It's not opt-in for the owner of the network, who should really have a say in the matter.

I do use this feature from time to time, but it's typically on networks where either I'm the owner, or the owner's given me permission to share the creds.

This also opens up an attack surface (which I got to experience firsthand on a burner device at DEF CON 31), where someone spoofs an Apple device requesting network creds. The attack itself involves spamming share requests and catching you off guard, causing you to hit OK, or you just hit OK out of notification fatigue.



> It's not opt-in for the owner of the network, who should really have a say in the matter.

Why? It’s literally just a shortcut for asking for the password from someone who already has it and then having it read it out loud or texted. If the owner of the network doesn’t want that happening they need to explain that in either case.


It reminds me a bit of how Waze or Google Maps would end up using access roads as shortcuts with navigation. You let a couple of people use it because you know them. They might tell a few others. Then big tech just sees it as "other people use it, so I'll use it". And now you have no control over your road anymore.


It’s a shortcut that deprives the network owner of agency. As the person running the network, should you not have some degree of control over who gets to join your network, be it fully open, fully closed, or anywhere in between?

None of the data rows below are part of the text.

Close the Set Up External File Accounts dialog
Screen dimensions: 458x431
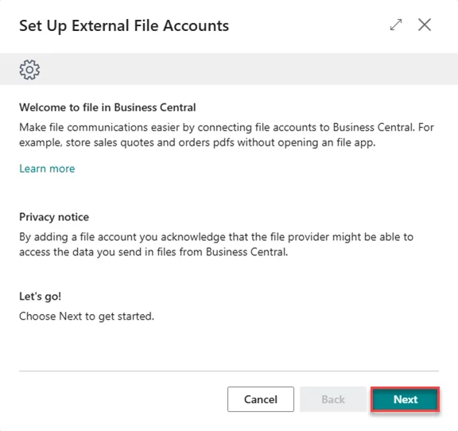[x=425, y=25]
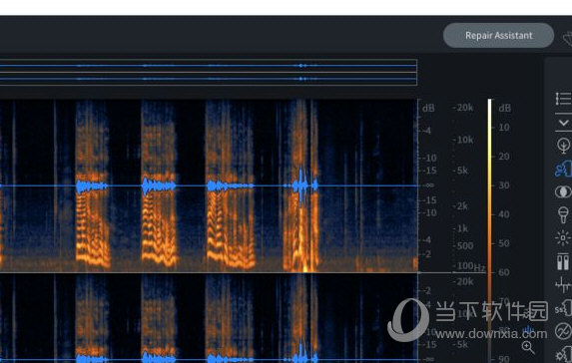This screenshot has width=572, height=363.
Task: Select the Ambience Match tree icon
Action: tap(564, 145)
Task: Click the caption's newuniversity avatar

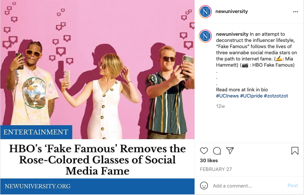Action: coord(205,36)
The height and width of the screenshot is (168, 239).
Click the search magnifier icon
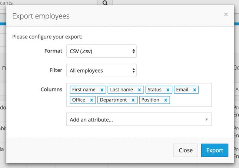tap(105, 3)
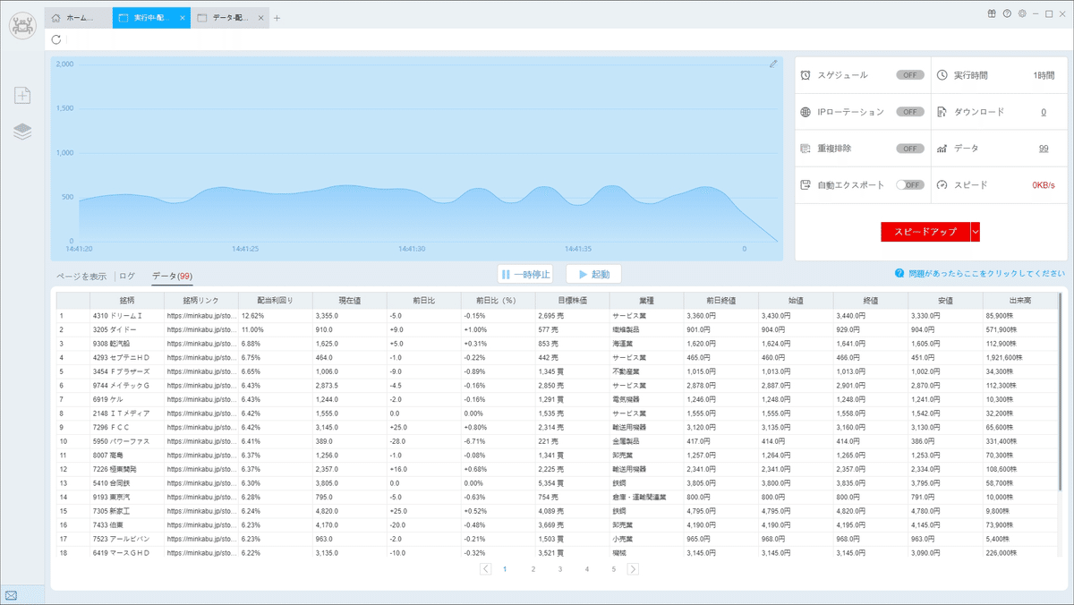Click the pencil edit icon on the chart

coord(773,64)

> It’s a shortcut that deprives the network owner of agency.

It doesn’t, they have exactly as much agency as they would if the shortcut didn’t exist.

> As the person running the network, should you not have some degree of control over who gets to join your network, be it fully open, fully closed, or anywhere in between?

If you want more control than a shareable password provides, it’s on you to implement something other than a shareable password. A feature that merely helps people share passwords doesn’t change that.


If you need control over who joins your network, implement 802.1x or a captive portal or something. If you just use a WPA key, people will always share them, you can't stop them, there are literally crowdsourced online databases of "free internet" WiFi keys


Use RADIUS then. If you told someone the password, they can share it


The guests could already simply tell each other the password


You have that control: allowlist individual devices


How does it change the network owners ability to decide who gets to join their network?


> where someone spoofs an Apple device requesting network creds

How does this work? Isn't there any verification done through iCloud or something? I don't expect my phone to know about all my contacts' iphone identifiers.

I just tried this the other day with my cousin's wife whose phone number I don't have stored in my contacts and it didn't offer to share the wifi password until we both added each other's number.